While we’ve all heard the saying “two heads are better than one,” a new Apple patent applies that thinking to digital images. The patent, granted Tuesday by the U.S. Patent and Trademark Office, describes a method of combining two image sensors to produce a photo with the best quality.
In its U.S. Patent No. 8,493,482 filing, Apple outlines a ‘Dual image sensor image processing system and method.’ The company mentions the iPhone, iPod and some Macs as potentially benefitting from the technology, suggesting a likely iSight camera bump up and better imaging on future devices…

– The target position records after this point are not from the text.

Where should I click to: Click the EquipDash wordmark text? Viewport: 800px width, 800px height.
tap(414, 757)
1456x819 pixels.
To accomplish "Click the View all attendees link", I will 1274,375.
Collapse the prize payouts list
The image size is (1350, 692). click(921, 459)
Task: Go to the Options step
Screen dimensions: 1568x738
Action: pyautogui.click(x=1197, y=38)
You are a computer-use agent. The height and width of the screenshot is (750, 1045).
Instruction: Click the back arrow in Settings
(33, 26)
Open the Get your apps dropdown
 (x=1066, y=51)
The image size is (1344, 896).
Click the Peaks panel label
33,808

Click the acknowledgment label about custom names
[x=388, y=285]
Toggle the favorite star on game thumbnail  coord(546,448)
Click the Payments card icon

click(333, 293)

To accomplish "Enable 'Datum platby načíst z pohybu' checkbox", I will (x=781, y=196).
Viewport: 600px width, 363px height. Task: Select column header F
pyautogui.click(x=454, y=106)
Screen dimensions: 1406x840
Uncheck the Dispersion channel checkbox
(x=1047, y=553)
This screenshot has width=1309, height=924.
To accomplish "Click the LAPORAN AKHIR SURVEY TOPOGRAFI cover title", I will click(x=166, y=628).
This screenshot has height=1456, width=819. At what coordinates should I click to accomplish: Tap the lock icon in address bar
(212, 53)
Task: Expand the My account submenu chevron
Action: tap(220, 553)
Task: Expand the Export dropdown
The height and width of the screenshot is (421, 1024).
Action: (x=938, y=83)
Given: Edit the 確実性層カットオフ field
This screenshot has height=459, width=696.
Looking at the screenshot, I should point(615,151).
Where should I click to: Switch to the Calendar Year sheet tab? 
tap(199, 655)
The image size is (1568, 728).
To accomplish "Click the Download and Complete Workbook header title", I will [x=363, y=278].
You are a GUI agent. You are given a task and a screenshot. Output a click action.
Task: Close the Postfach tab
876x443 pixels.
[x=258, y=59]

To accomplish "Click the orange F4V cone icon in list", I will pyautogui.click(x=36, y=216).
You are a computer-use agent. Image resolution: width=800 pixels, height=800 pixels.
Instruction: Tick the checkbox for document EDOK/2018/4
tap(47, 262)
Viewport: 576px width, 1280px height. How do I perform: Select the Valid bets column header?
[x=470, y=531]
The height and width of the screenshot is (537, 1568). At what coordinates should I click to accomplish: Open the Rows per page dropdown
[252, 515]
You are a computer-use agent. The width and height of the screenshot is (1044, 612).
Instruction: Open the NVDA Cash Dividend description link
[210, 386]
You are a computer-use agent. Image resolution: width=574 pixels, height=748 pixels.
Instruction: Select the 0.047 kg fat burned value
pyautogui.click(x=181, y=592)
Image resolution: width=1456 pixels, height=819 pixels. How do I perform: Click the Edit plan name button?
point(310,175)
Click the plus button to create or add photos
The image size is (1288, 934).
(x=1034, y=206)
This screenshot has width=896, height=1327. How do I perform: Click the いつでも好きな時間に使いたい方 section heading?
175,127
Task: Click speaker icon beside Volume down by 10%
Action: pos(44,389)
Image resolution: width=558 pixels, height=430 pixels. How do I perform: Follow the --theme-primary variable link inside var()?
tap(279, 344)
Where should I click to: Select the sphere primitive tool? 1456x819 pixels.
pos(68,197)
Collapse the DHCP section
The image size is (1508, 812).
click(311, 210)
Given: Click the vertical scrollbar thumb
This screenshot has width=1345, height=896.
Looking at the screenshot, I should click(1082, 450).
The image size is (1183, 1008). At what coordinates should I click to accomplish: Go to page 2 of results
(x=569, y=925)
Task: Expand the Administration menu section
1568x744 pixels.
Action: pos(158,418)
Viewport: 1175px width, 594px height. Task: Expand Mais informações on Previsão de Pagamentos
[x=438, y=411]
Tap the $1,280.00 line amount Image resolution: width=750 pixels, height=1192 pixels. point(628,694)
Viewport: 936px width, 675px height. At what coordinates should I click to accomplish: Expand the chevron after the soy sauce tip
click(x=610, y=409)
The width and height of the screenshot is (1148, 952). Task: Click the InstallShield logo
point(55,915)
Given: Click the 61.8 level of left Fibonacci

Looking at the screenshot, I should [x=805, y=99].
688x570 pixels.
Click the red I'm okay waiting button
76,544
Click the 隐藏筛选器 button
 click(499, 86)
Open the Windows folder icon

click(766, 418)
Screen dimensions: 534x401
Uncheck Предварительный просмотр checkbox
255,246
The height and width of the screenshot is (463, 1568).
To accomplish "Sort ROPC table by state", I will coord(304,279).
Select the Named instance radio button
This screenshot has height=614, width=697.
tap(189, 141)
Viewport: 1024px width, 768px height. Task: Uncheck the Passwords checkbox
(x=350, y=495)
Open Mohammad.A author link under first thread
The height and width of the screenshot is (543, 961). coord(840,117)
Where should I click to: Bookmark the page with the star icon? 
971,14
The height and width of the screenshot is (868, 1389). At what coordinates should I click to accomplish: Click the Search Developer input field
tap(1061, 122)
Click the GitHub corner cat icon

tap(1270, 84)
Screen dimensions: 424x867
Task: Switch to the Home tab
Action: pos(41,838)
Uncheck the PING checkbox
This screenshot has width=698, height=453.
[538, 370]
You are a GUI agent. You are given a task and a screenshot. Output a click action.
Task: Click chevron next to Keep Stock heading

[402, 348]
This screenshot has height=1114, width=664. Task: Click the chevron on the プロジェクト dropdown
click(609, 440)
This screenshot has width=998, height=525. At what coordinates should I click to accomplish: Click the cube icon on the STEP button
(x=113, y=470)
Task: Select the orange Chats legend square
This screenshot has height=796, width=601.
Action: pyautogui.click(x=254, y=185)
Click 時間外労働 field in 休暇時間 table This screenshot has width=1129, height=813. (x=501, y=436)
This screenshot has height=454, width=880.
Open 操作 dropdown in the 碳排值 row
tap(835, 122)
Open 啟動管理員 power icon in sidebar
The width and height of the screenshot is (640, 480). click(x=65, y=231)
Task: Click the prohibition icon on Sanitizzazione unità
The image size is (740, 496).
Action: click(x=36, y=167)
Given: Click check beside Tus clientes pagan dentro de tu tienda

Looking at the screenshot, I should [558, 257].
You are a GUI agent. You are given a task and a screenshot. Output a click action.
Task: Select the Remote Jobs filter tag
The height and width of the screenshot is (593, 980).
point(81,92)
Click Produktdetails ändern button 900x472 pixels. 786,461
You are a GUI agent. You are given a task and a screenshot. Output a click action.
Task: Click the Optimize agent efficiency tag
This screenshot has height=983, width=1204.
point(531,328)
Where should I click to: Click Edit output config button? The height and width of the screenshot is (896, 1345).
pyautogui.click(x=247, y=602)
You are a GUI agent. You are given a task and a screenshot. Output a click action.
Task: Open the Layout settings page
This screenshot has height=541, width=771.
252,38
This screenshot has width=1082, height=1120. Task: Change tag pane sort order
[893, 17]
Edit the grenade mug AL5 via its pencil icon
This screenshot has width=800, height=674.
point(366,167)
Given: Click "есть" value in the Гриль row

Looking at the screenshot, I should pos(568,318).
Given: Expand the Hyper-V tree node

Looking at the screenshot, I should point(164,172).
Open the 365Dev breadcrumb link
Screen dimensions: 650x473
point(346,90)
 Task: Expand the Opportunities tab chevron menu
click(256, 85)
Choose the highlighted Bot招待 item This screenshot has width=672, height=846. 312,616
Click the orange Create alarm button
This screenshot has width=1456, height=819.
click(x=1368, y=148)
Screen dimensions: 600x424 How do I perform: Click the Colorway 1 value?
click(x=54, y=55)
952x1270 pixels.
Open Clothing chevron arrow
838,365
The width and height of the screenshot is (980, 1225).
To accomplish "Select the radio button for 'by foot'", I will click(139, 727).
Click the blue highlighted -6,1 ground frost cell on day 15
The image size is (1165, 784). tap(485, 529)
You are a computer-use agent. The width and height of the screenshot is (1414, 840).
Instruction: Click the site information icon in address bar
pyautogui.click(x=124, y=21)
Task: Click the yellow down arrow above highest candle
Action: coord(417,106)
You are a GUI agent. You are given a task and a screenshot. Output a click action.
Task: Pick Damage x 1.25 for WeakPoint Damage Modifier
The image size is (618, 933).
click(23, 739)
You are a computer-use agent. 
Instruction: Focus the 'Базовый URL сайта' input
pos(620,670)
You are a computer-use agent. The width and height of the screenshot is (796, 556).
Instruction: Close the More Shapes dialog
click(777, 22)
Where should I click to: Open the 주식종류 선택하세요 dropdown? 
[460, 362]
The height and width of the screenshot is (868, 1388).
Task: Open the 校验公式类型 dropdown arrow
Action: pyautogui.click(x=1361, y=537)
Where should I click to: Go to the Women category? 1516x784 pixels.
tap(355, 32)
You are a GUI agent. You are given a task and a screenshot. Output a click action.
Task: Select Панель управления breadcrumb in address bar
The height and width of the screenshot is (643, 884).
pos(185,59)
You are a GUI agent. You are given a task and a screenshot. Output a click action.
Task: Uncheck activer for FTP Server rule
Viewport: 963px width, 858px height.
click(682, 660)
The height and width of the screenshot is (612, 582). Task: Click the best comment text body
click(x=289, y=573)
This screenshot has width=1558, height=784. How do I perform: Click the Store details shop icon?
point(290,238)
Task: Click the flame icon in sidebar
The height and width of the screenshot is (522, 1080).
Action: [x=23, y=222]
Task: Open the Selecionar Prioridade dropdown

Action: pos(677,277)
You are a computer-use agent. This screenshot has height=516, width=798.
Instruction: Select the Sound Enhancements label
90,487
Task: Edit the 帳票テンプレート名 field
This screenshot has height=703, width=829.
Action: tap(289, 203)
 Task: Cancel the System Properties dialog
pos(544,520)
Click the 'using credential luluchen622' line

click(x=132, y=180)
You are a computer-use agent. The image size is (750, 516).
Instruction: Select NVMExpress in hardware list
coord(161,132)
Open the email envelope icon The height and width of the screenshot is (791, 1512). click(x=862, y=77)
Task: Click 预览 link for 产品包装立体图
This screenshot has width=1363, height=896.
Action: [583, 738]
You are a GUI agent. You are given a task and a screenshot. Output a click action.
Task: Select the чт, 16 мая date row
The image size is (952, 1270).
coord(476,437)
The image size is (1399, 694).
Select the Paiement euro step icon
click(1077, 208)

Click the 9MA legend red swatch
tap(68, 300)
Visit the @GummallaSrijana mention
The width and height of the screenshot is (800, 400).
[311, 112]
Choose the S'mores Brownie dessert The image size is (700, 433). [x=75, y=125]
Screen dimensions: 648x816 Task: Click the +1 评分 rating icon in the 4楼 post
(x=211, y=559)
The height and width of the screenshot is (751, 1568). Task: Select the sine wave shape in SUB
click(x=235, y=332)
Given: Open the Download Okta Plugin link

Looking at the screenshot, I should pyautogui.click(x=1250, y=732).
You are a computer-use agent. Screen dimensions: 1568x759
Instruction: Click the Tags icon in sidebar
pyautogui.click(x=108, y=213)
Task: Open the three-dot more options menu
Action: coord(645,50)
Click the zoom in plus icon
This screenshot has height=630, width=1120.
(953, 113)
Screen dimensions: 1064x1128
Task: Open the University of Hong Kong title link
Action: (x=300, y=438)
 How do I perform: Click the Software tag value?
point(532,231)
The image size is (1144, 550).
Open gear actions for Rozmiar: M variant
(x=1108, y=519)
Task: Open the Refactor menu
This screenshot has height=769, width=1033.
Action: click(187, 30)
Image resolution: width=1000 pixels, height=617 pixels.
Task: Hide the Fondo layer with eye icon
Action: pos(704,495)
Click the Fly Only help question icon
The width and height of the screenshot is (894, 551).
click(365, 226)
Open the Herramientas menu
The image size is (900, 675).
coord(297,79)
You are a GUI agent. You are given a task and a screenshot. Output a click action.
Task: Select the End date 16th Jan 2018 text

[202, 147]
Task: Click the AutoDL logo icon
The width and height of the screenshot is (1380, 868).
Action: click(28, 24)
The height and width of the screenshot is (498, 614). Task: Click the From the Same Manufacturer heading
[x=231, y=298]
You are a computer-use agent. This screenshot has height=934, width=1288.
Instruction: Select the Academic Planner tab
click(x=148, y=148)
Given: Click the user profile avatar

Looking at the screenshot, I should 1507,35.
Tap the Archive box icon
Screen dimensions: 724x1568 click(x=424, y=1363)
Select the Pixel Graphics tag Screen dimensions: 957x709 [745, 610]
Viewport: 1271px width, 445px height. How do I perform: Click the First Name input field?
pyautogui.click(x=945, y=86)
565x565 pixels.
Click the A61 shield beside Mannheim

The Apple patent explains the invention could work either with one sensor (as is the case with conventional digital cameras) or is able to process the imaging data from two sensors.
The system detects imaging flaws, such as dead pixels, coloring or lighting problems which are then compared against various stored measurements. Afterwards, flaws present in one sensor will be replaced by imaging data from another sensor.
The comparisons reportedly work both with photos and videos.
The patent describes use of Bayer filtering techniques.
According to the filing, a Bayer image sensor may be interpolated when applying green non-uniformity correction techniques during processing to produce a full color RGB image.
As the iPhone grows in popularity as a device for serious photographers, Apple’s patenting efforts have often returned to enhancing the process. Previous patents have described ways to avoid camera shake by comparing images taken, providing the user several choices.
Another patent outlined a way to link iDevice cameras to act in unison, such as when requiring a flash to fill a scene. Earlier this year, Apple acquired a number of imaging patents from camera pioneer Kodak.